→ **Passage provided**
-- Opening Marker --

It's an important question! If you are paying a lot of money to use AI models, you care that you are using the best for your task. And it turns out that figuring out which AI models is best for your task is not trivial and requires some expertise.

▲

liveoneggs 22 minutes ago | parent | next [-]

They all change day to day and are non-deterministic by design. Your settled answer is only good for a moment.

▲

wseqyrku 3 hours ago | parent | prev | next [-]

That was too nice of a reply, I apologize. I just can't understand the thought process and that what exactly are we optimizing for? If you are paying a lot of money to use AI models, you already have so much overhead that precise ranking in an eval is not gonna make much difference between equally "frontier" models. Especially since models are sensitive to the input. So the eval is just gonna evaluate the eval with very high accuracy. It might be equivalent to the illusion of safety thing applied to financial risk.

-- Closing Marker --

→ **Assignment 1**
Summarize the forum thread on picking the best AI model in exactly two sentences.
→ **Assignment 2**
Carry on the forum thread on picking the best AI model from the point where it stops.

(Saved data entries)
-- Opening Marker --

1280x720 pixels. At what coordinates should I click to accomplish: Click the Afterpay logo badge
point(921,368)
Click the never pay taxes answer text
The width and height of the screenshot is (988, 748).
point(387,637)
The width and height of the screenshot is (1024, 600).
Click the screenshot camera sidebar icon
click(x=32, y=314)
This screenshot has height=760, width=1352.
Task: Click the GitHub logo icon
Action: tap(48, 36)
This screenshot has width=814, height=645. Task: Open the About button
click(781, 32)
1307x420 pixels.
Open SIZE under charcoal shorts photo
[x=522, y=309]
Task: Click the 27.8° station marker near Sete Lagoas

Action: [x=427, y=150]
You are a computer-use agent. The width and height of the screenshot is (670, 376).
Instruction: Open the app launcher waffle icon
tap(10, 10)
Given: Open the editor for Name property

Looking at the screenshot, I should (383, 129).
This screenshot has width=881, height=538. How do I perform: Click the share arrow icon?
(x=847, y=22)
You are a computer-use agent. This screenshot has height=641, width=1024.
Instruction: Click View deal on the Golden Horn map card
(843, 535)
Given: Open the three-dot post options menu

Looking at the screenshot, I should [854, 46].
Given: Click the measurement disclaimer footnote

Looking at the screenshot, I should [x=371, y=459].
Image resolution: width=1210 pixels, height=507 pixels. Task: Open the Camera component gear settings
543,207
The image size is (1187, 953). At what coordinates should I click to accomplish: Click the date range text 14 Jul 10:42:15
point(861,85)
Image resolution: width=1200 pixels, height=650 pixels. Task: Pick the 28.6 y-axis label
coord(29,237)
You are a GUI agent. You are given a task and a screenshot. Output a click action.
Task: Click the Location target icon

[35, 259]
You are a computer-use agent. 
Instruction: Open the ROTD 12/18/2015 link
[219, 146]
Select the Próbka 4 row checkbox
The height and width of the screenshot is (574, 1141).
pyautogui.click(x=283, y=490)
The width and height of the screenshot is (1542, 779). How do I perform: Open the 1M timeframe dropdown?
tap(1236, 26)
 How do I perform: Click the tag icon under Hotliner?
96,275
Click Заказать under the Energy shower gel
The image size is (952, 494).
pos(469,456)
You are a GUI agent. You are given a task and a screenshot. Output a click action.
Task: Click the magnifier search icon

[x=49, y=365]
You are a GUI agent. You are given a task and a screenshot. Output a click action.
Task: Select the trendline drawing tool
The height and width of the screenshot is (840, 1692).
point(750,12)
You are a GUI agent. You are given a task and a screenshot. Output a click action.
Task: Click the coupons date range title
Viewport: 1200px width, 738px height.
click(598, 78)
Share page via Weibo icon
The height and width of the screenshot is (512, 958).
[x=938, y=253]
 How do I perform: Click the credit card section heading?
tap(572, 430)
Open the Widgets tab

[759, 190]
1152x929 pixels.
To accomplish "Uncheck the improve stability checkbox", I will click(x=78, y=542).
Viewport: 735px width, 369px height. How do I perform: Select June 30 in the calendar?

-- Closing Marker --

→ **Exercise result 1**
One commenter argues that choosing the best AI model matters when you pay a lot to use models, but that finding it is not trivial and takes some expertise. Replies counter that models change day to day and are non-deterministic by design, and that for heavy spenders a precise eval ranking makes little difference between equally "frontier" models because models are sensitive to their input.

→ **Exercise result 2**
	▲	thomasliao 3 hours ago \| parent \| next [-]
		>equally "frontier" models A key point I want to make is that the notion of "frontier" is somewhat fictive in the sense that a model which dominates all others on a given eval is not guaranteed to be number one on another eval, even if both evals are ostensibly for the same task. For example, the best publicly-available model (i.e. excluding Claude Mythos and Fable) on DeepSWE[0] is gpt-5.5-xhigh at 67%, which is soundly better than claude-opus-4.8-max at 59%. I would say an 8pp gap on a benchmark is quite large. But on FrontierCode[1], claude-opus-4.8-xhigh is the best, at a score of 13.4% compared to gpt-5.5-medium at 6.3%. That's quite a significant reversal! Now, one might wish to claim that either DeepSWE or FrontierCode is poorly constructed and that the other is more accurate. But I think you'll find that the degree to which eval-design considerations in this case affect measurement is probably of no less magnitude than user-specific considerations affect measurement in general. [0] https://deepswe.datacurve.ai/ [1] https://cognition.com/blog/frontier-code
	▲	unchar1 2 hours ago \| parent \| prev \| next [-]
		It's not just figuring out if a model is good at things, but is it good at the things I care about. Using a targeted eval suite (like a test suite) tells us that.
	▲	moomin 3 hours ago \| parent \| prev [-]
		It's not just for choice of model, you can use it for your prompting as well (basically anything to do with your setup). And yes, running evals is expensive and mostly of use to people with serious spend.

▲

lupire an hour ago | parent | prev [-]

But frontier models are constantly changing.